After experimenting with "Coca" he decides to move away from traditional neurology to study the human mind instead.
1885 Freud studies under Charcot at the Salpetriere Hospital, Paris. Charcot provides new insight into hysteria and uses hypnosis.
1886 Freud sets up private practice.
1887 Freud treats nervous diseases in his practice. Introduces hypnotic suggestion.
1895 Freud has to have his nose opened up surgically because it was so congested from cocaine abuse that he was unable to breathe.
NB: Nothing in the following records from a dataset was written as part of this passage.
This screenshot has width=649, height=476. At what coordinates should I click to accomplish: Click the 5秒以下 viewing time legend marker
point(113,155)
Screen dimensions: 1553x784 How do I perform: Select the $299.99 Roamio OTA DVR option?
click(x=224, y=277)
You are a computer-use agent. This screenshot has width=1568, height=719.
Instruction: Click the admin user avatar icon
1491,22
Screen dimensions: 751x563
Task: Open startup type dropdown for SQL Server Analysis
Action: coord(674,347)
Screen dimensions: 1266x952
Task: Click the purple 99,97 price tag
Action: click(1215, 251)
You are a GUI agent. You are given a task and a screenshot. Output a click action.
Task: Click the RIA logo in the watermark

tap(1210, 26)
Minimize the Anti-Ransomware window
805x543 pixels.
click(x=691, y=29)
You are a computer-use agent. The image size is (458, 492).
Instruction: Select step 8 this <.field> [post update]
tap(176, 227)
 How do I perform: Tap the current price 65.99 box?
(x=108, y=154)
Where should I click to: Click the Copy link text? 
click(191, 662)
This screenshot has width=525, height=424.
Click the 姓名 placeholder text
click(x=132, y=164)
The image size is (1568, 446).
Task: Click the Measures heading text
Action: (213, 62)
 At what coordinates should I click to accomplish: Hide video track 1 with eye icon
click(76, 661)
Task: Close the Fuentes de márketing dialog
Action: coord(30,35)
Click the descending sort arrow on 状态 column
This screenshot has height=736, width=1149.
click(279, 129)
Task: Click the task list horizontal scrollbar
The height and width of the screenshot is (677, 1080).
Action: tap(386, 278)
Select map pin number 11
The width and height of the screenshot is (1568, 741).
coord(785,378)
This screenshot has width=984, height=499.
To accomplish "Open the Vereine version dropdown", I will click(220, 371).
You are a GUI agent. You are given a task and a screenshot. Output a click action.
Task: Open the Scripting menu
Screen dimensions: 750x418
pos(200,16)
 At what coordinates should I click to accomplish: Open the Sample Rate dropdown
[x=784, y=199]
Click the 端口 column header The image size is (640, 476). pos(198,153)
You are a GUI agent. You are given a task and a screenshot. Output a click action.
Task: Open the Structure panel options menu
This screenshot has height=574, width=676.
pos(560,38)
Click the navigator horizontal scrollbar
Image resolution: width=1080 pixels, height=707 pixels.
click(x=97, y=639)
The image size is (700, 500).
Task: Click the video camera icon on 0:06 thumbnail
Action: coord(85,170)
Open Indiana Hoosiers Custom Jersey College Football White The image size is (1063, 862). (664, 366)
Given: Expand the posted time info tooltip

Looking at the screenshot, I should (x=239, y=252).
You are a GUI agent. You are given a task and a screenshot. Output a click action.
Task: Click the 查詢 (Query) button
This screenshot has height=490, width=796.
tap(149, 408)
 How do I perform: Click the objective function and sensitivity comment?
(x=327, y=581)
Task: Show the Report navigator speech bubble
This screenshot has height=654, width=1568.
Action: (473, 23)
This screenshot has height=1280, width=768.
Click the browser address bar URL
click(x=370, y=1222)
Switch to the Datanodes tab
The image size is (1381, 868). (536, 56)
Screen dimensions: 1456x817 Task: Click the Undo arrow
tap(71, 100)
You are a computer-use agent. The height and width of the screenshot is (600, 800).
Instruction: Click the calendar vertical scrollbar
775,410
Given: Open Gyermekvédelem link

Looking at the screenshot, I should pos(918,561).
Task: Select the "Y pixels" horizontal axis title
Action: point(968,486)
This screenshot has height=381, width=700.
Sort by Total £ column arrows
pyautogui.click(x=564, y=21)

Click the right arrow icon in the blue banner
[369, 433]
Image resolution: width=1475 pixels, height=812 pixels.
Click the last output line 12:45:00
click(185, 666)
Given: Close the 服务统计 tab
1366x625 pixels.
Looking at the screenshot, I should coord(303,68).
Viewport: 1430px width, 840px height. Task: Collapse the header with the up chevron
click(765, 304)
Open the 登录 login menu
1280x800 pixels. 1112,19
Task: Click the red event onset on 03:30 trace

1895 Publishes "Studies on Hysteria" with Josef Breuer. Introduces the idea that the symptoms of hysteria were symbolic representations of traumatic memories, often of a sexual nature.
Breuer's work with Bertha Pappenheim provided the founding impetus for psychoanalysis, as Freud himself would acknowledge. In their preliminary (1893) paper, both men agreed that “the hysteric suffers mainly from reminiscences. Freud however would come to lay more stress on the causative role of sexuality in producing hysteria, as well as gradually repudiating Breuer's use of hypnosis as a means of treatment.
1896 Freud claims to have stopped his cocaine consumption.
1896 First use of the term 'psychoanalysis'.
1897 Freud's self-analysis begins, leading to the abandonment of the trauma theory of neurosis (developed with Breuer), recognition of infantile sexuality and the 'Oedipus complex'.
1897 One of his patients, Emma Eckstein nearly dies following a nasal surgery recommended by Freud.
Emma was believed to suffer from nasal reflex neurosis. Either Freud or his friend Wilhelm Fliess had discovered that applying cocaine to the inner parts of the nose would lead to instant relief from neurotic symptoms like depression or anxiety. They theorized that the nose was involved in causing neurosis and removing a part of the nose surgically would lead to permanent improvements of the mental state.
1899 Publishes his important work 'The Interpretation of Dreams'. The book was based on his most important dream where he meets one of his patients, Emma Eckstein at a party in midst of syringes and cocaine.
The two most important paragraphs in the timeline in my opinion:
1895 Freud has to have his nose opened up surgically because it was so congested from cocaine abuse that he was unable to breathe.
1895 Publishes "Studies on Hysteria" with Josef Breuer. Introduces the idea that the symptoms of hysteria were symbolic representations of traumatic memories, often of a sexual nature.
I don't know if the surgery happened before or after "Studies on Hysteria" was published.
another rather interesting claim:
http://www.npr.org/2011/11/25/142782875/a-tale-of-two-addicts-freud-halsted-and-cocaine
DR. HOWARD MARKEL: Freud loved the way cocaine made him feel. And he was very interested in its psychological components. For one, it did make him feel better when he was sad.
He also was amazed at how it made him talk about things endlessly that he thought were locked away in his brain. Sound familiar? That’s talk therapy, but without the toxic side effects of cocaine. But he got to like it a little bit too much.
BETTY ANN BOWSER: Did any of his writings, the dreams, the sense of euphoria, all the things that he got from using cocaine, did any of those lead to anything that we now see in psychiatry today?
DR. HOWARD MARKEL: Well, it did. It did. To begin with, the idea of talk therapy where you talk freely or free associate from one thing to another, may have been inspired by the cocaine unleashing his tongue or his repressed memories. But most importantly, cocaine haunts the pages of “The Interpretation of Dreams.”
MARKEL: Well, it's a complicated answer. It's yes and no. I mean, there are points in Freud's early cocaine abuse where he was amazed at how loquacious it made him, how it freed up ideas that he thought were locked within his mind. Sound familiar?
FLATOW: Yeah.
MARKEL: And of course, that's what - a safer version of that is free association, where you're simply talking about things and going from topic to topic, to try to delve what's in your unconscious or subconscious mind.